## [Aim of the task]
Among the records that follow, find the line with "Screen dimensions: 857x800" and the line with "Click the Organizations field label". Set down those lines and all lines between them exactly, without adding anything.

====== Data excerpts

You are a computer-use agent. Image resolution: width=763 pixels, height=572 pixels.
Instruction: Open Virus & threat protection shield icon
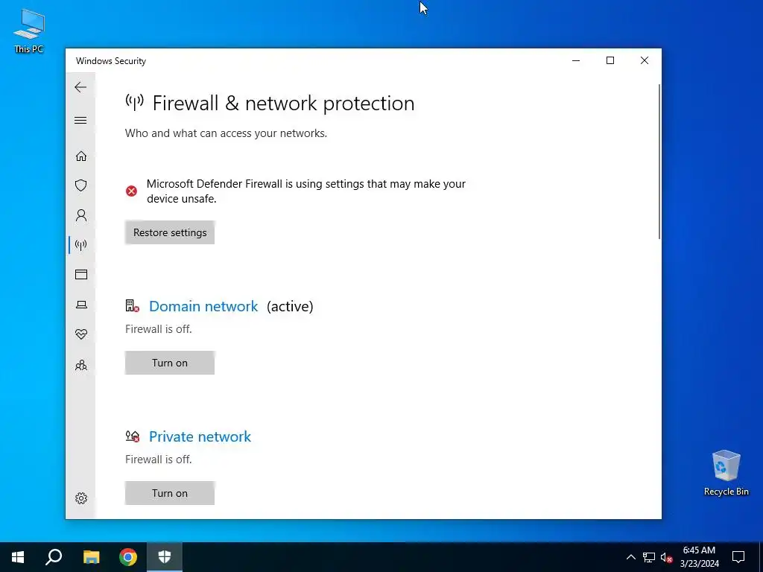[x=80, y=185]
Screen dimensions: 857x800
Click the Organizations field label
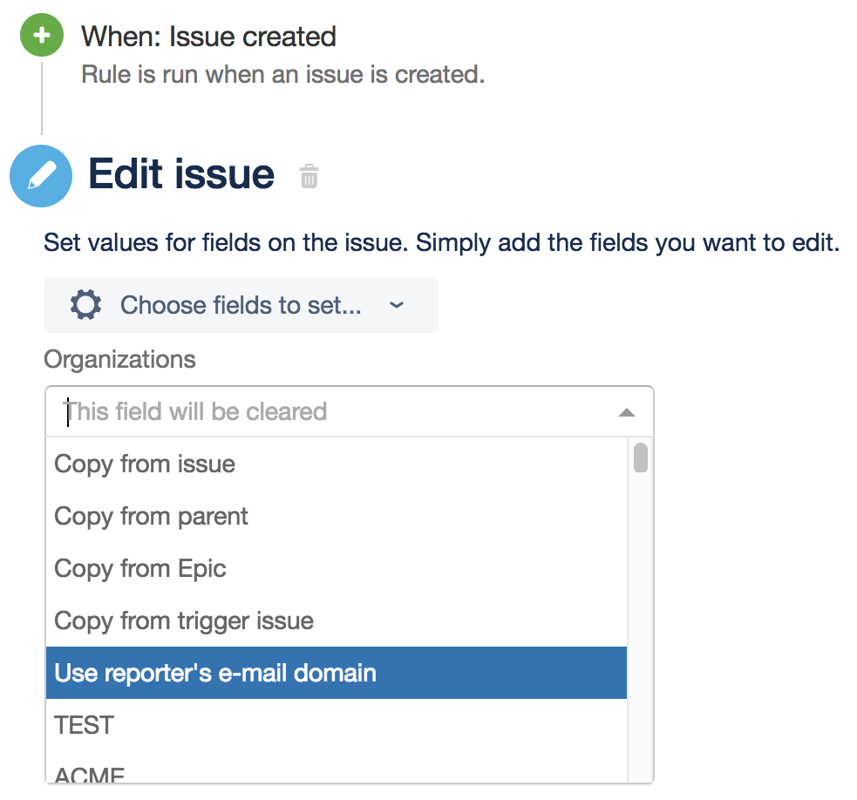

============
====== Data excerpts

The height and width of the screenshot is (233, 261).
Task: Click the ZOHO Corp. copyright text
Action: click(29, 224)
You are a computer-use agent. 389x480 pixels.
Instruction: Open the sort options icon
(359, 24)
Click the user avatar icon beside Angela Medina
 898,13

============
====== Data excerpts

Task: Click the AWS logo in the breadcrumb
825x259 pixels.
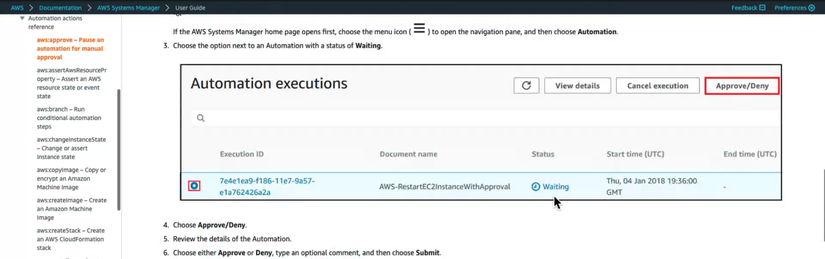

============

## [Task output]
Screen dimensions: 857x800
Click the Organizations field label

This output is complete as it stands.